> **Task set**
**1)** In the article on Medicare optometry fees, what percentage increase did the Consumer Price Index show at the end of the March 2020 quarter?
**2)** Translate this sentence from the article on Medicare optometry fees into Spanish: "Optometry Australia (OA) CEO Ms Lyn Brodie said that while the sector welcomed the move, the intervening years without indexation had created a significant gap."
**3)** Write the next part of the article on Medicare optometry fees, picking up after its final paragraph.

> **Selected extract**
━━━━━━

Medicare fees for all optometry items have increased 1.5% this month as part of reintroduced annual indexation, however advocates warn that scheduled fees still come in at less than half the actual cost of providing care in some instances.
Optometric consultation fees rose on 1 July in line with Medicare Benefit Schedule (MBS) indexation for 2020. The rate still comes in below the Consumer Price Index (CPI), which increased 2.2% at the end of the March 2020 quarter.
Annual indexation of optometry items was reinstated from 1 July 2019 as part of a phase reintroduction across the healthcare sector. It was 12 months earlier than had originally been announced by the government but came after a lengthy freeze that was imposed almost seven years earlier in 2012.
Optometry Australia (OA) CEO Ms Lyn Brodie said that while the sector welcomed the move, the intervening years without indexation had created a significant gap.
“Optometry Australia believes that patient rebates for optometry services lag well behind the true cost of providing clinical care,” she said.
“Prior to 2019, optometry item fees had not been indexed since November 2012, when government freezes on MBS indexation were first introduced. Prior to 2012 indexation of the MBS had occurred using an index often well below the CPI and the real increases in costs of providing healthcare.”

━━━━━━

> **Record excerpts**

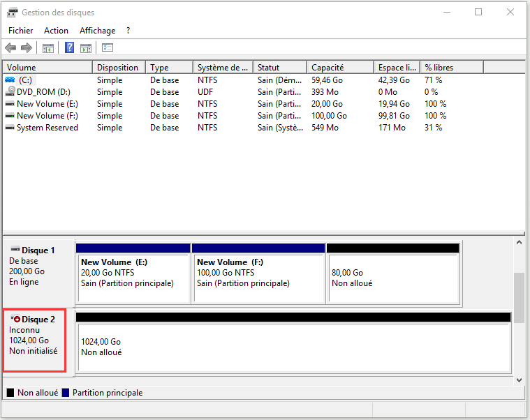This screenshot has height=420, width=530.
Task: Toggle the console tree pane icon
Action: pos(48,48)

━━━━━━

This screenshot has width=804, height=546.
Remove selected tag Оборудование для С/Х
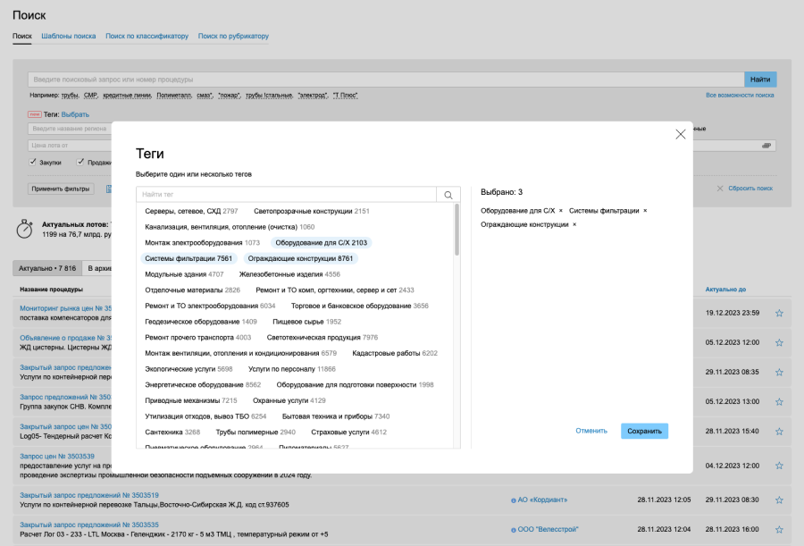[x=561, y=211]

━━━━━━

> **Answers to this exercise**
**1)** 2.2%

**2)** La directora ejecutiva de Optometry Australia (OA), la Sra. Lyn Brodie, dijo que, si bien el sector acogió con satisfacción la medida, los años transcurridos sin indexación habían creado una brecha considerable.

**3)**
OA publishes an annual fee guide for its members, which lists fees directed at covering average costs associated with providing optometric care, with a profit margin to support a viable practice.
Brodie said this suggests that an appropriate fee for an initial comprehensive consultation with a patient would be $127, nearly $60 above the current scheduled fee on the MBS.
As part of its work, Brodie said OA updates members when indexation occurs, and ensures indexation updates are also highlighted to optometry software practice providers.
Due to the schedule of optometry items not being accessible as a standalone document via Medicare, OA also publishes direct extracts from the MBS of all optometry items in one document for its members.
“We regularly advocate for more appropriate Medicare fees for optometry items, and will continue to do so,” Brodie added. “We recognise this as a very challenging advocacy space and note that no professions have had success in securing a preferable indexation rate.”